*** Opening of DATASET ***
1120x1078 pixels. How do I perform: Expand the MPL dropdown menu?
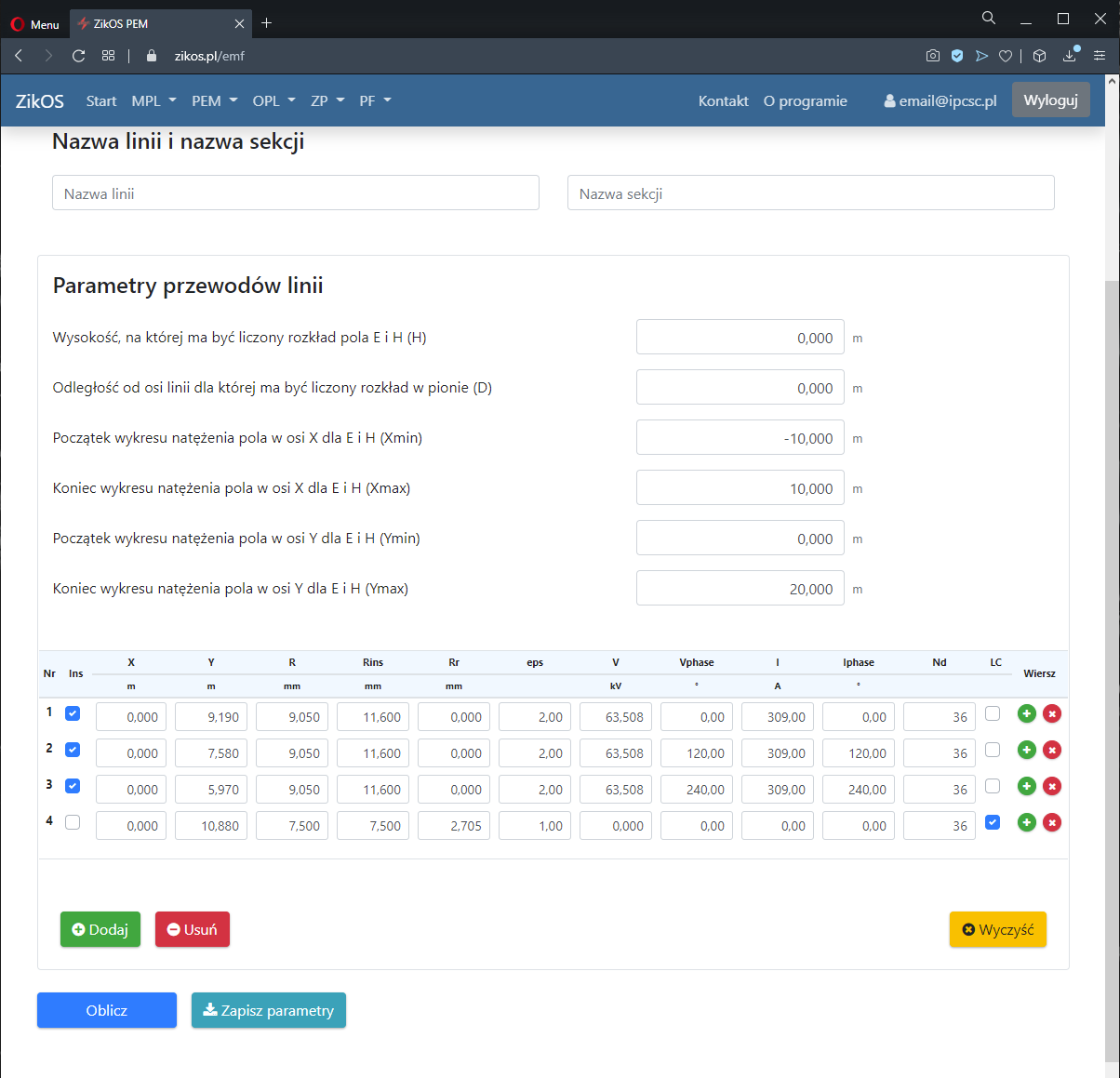[x=153, y=100]
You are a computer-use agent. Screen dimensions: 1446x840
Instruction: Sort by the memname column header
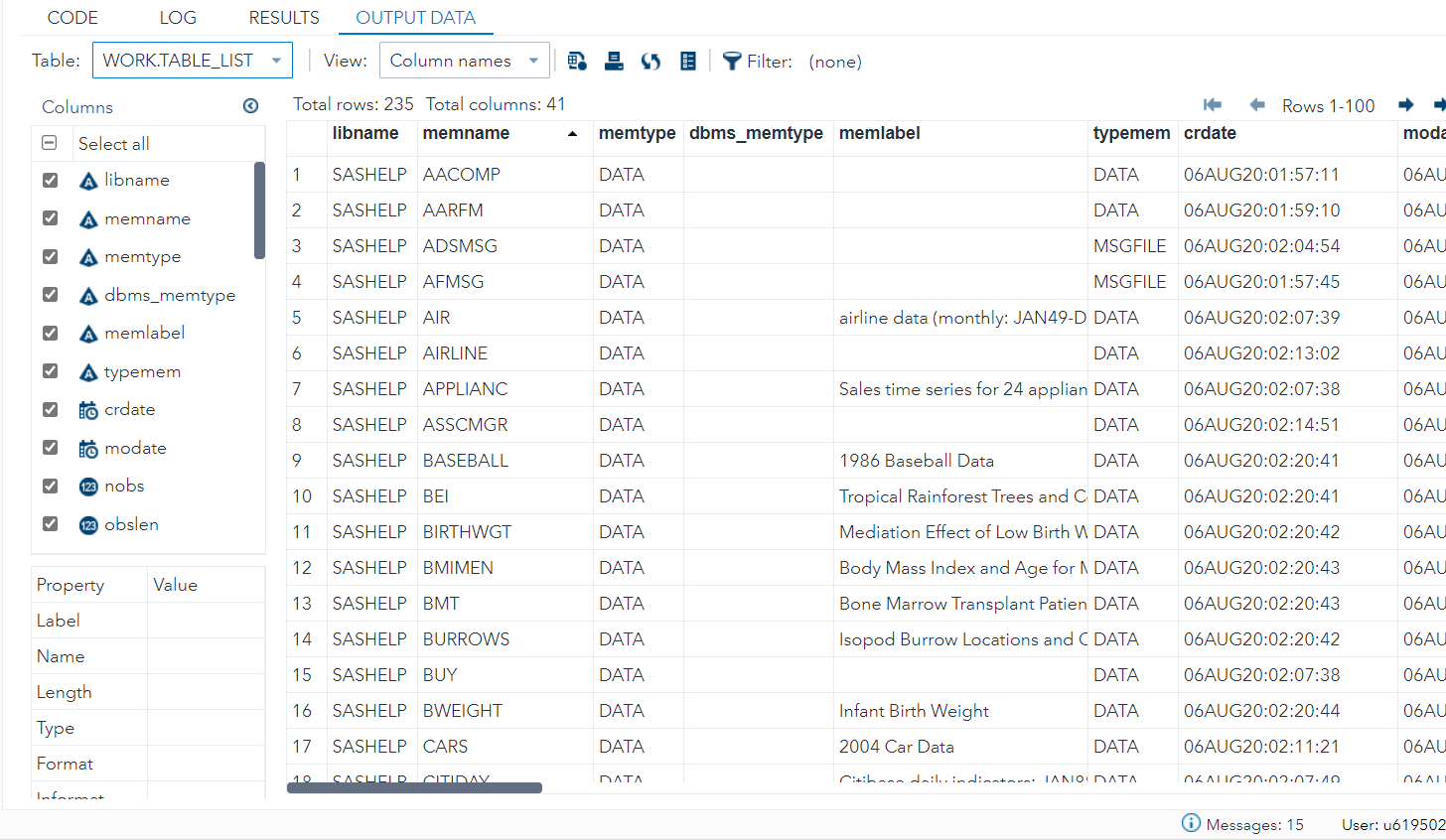pyautogui.click(x=467, y=133)
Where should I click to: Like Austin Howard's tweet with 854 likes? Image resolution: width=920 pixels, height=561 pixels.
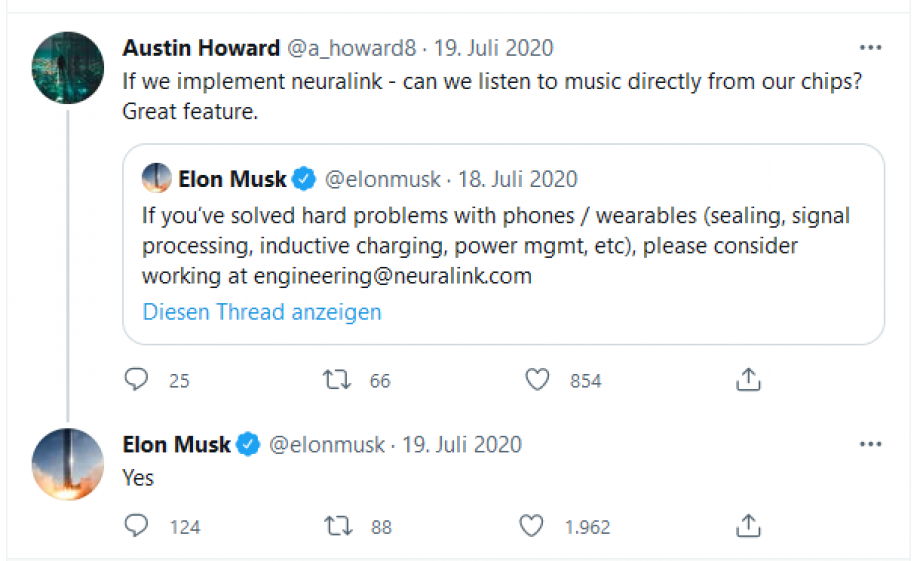[x=537, y=380]
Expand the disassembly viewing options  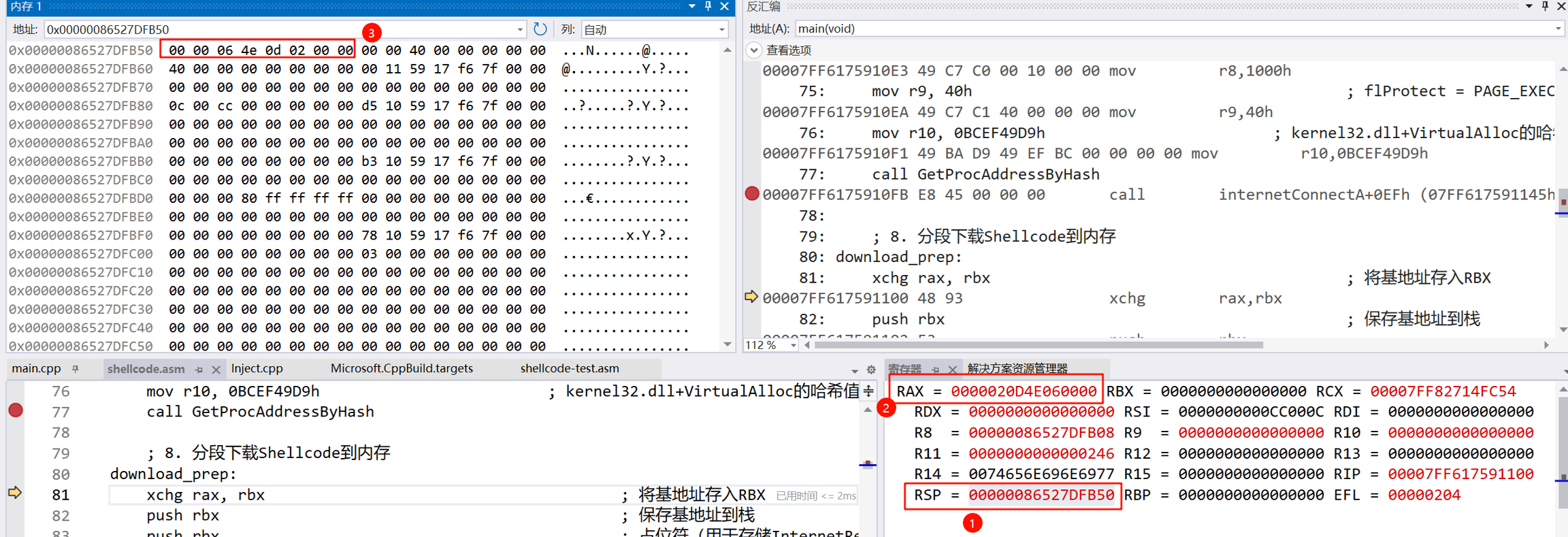(x=754, y=50)
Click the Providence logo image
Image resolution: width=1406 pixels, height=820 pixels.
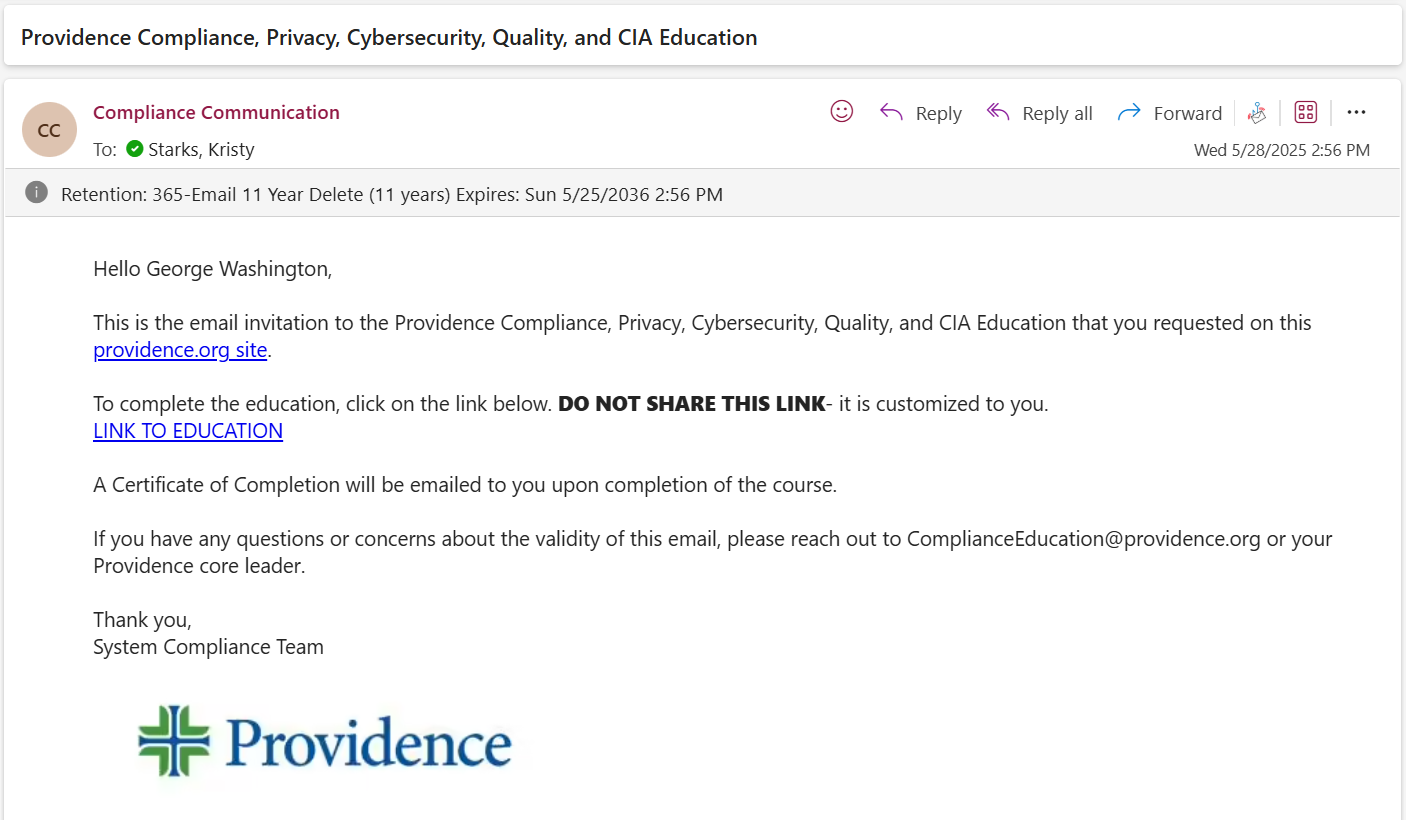(325, 741)
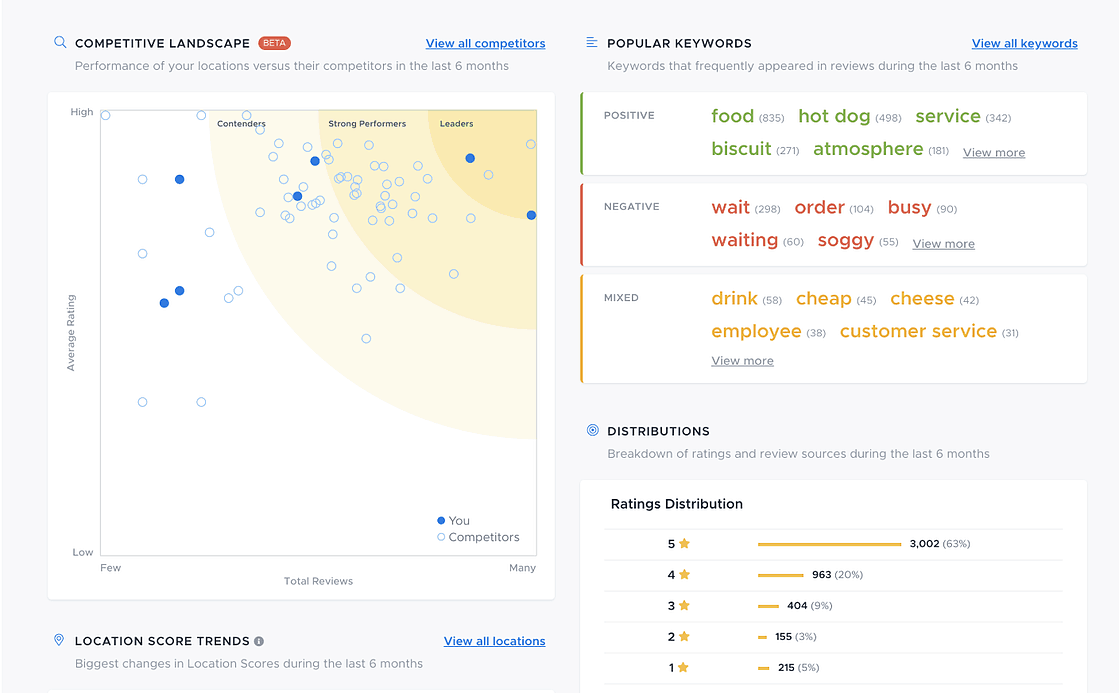Click the star icon in the 1 rating row
This screenshot has width=1119, height=693.
685,668
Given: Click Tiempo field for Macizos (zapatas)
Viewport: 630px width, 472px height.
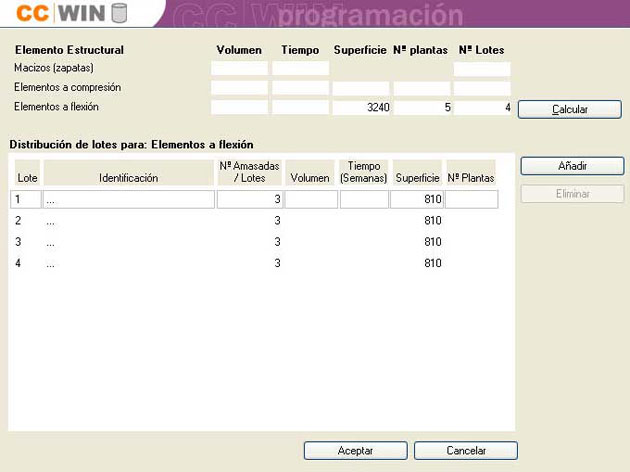Looking at the screenshot, I should point(300,69).
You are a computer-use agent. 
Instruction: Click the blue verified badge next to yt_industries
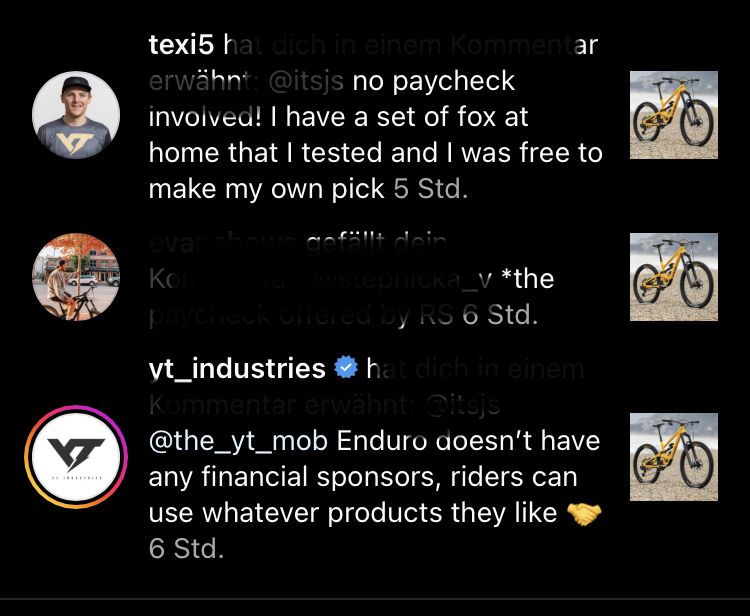point(346,369)
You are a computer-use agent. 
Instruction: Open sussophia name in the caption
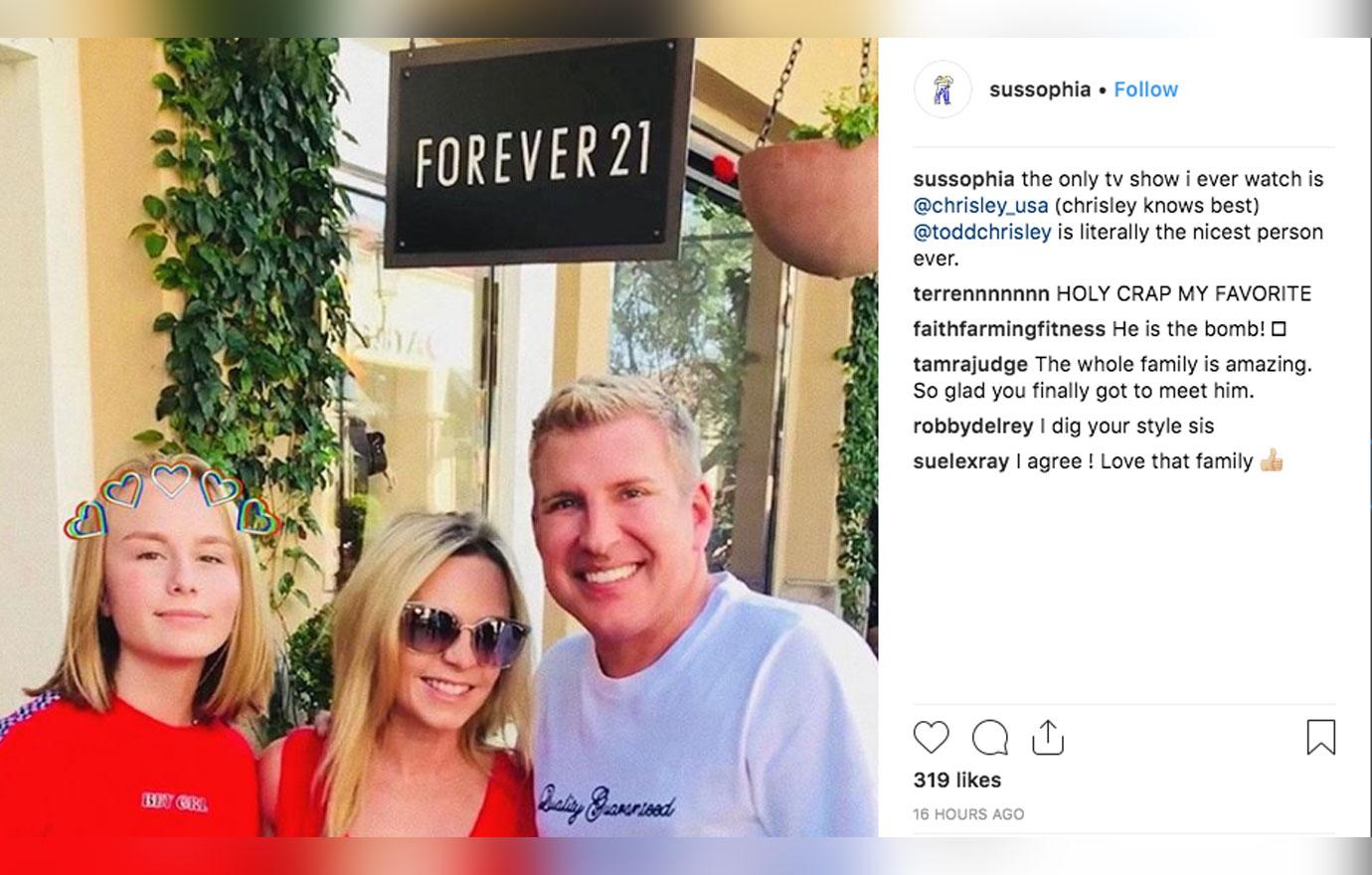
*** Close of DATASET ***
PROBLEM DETAILS: No pictures belong in the output. It should reproduce exactly the lines from the one containing "Instruction: Click the" through the end of the data, both ends included.

SOLUTION:
Instruction: Click the blue verified badge next to yt_industries
point(346,369)
You are a computer-use agent. 
Instruction: Open sussophia name in the caption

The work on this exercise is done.